Pol
Pol
self-titled
self-released

It’s easy to look back at the New Romantic movement and view it as a purely fashion-based subset of new wave aesthetics, but as Dutch duo Pol are reminding us on their first EP, there were plenty of musical markers which distinguished Visage, Ultravox, and the like from their broader field of synthpop and new wave peers. That elevated and austere approach can easily be clocked on “Sentimental Figures”, which seems to lift from Japan’s “Taking Islands In Africa” and Ultravox’s “Serenade”, complete with some ARP Odyssey noodling. “Modern Strange Love” links Moroder programming to the anthemic refrain of Animotion’s “Obsession”. If those influences read as a bit arch or poised (did I mention that brothers Ruben and Matthijs Pol are also fashion models?), the speedier “Boys Are” and “Comme Ca” have a bit more bounce and punch, with the particulars of the synth programming taking a back seat to the beat. It’s lead track “L’Amour Fait Mal” which ends up taking the cake, though, finding the delicate balance between atmosphere, harmony, and drive which so much original coldwave lived and died by.


Wants
self-titled
self-released

The music on the self-titled EP from Calgary’s Wants speaks both to artist Jeebs Nabils’ previous association with that city’s idiosyncratic synthpunkers Melted Mirror, and some very au courant melodic darkwave sounds.
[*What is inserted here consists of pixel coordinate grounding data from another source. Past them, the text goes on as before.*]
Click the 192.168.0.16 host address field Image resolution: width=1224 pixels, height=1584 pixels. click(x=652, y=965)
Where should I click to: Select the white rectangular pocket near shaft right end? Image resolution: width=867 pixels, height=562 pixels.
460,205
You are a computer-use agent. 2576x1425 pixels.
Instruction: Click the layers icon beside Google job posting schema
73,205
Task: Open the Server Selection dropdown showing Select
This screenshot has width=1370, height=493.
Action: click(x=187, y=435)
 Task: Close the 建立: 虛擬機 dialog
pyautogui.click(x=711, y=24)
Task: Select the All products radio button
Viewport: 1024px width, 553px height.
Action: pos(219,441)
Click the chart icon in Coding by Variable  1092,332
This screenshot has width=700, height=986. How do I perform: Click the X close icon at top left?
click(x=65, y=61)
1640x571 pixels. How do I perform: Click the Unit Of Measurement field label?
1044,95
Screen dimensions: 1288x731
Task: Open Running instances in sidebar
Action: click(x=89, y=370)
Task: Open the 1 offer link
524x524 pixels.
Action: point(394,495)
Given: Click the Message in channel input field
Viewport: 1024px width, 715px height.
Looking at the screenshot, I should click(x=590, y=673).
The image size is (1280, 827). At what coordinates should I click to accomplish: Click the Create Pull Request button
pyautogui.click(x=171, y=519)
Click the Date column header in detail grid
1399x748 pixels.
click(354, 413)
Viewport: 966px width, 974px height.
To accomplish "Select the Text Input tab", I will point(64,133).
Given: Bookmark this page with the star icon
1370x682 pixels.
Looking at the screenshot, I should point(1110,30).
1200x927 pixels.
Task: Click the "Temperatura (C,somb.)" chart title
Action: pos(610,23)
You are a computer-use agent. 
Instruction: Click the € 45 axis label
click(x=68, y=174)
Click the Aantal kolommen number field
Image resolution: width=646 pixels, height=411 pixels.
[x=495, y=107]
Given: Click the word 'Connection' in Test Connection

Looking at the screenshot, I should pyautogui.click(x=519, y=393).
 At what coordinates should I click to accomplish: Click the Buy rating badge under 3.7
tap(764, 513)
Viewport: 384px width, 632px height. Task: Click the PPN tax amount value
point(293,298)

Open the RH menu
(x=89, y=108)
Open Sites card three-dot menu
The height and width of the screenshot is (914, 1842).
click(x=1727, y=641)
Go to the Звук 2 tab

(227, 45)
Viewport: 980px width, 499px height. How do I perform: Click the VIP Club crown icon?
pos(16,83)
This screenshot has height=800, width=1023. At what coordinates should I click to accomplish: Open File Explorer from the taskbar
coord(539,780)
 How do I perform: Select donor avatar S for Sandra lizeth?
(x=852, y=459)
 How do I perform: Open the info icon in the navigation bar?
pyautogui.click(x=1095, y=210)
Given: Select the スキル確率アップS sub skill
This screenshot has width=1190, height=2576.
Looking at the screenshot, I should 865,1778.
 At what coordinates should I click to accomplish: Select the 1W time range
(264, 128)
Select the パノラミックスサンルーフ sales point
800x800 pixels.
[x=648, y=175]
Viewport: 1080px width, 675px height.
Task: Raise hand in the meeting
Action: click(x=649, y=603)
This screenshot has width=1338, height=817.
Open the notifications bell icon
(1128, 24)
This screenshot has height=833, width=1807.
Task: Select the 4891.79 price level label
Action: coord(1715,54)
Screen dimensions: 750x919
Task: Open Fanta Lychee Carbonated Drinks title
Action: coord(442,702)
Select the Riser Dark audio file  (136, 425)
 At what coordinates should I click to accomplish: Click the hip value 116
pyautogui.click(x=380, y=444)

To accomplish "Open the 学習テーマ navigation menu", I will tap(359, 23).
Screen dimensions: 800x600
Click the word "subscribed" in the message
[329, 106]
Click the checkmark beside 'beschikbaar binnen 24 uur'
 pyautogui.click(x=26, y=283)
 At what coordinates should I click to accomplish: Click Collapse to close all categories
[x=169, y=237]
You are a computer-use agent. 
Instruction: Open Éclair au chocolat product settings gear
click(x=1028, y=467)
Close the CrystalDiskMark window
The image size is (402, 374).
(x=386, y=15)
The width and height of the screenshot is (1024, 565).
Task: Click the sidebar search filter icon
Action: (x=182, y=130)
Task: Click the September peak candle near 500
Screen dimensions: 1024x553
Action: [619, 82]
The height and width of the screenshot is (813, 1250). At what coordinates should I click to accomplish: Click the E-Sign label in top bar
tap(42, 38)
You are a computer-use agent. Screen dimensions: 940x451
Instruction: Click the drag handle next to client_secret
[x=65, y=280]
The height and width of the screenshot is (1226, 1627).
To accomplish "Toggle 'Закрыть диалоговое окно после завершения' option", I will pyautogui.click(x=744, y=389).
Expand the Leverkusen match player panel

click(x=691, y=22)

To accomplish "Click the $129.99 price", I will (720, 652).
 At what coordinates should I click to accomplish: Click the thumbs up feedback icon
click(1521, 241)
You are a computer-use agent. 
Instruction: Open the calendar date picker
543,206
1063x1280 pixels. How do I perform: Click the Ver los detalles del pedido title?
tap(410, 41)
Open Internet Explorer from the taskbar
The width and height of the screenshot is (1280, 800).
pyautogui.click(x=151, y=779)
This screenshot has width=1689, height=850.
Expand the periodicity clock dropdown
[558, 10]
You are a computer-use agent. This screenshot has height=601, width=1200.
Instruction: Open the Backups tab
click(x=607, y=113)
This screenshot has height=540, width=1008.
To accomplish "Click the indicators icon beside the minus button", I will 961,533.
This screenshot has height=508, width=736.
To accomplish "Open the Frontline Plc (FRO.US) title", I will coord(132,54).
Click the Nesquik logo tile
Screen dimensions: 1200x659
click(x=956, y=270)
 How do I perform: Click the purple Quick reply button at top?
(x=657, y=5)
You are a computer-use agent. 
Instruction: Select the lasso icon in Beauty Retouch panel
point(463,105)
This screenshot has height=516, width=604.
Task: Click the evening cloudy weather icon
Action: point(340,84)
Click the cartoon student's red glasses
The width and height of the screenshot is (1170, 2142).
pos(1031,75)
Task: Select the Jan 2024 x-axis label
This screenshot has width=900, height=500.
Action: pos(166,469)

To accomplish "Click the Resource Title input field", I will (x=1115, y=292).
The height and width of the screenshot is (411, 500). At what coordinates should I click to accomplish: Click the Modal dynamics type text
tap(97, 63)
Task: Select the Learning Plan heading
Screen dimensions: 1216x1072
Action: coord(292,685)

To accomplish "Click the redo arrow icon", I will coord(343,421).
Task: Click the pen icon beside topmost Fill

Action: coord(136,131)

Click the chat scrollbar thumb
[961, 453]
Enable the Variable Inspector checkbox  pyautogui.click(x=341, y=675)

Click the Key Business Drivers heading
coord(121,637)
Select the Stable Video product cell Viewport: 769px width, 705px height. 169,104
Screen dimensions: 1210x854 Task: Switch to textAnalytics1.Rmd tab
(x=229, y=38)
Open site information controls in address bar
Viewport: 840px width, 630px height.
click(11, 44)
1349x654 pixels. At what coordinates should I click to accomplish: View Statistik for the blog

Where the smooth guitars and vocals of opener “Decline” place it in the company of club oriented cuts by ACTORS or Twin Tribes, there’s a liveliness to the drum programming that gives it its own flavour. Follow-up “Divine Promises” leans more heavily on Nabils’ vocals, allowing his forthright delivery to add dynamics and give the song body, as does “Fate and Fear” with its more halting arrangement and melancholic mood. Closer “Mention” proves to the most interesting track, working a small amount of playful funk into the rhythm arrangement, porting it over from post-punk to new wave without going full glossy neon.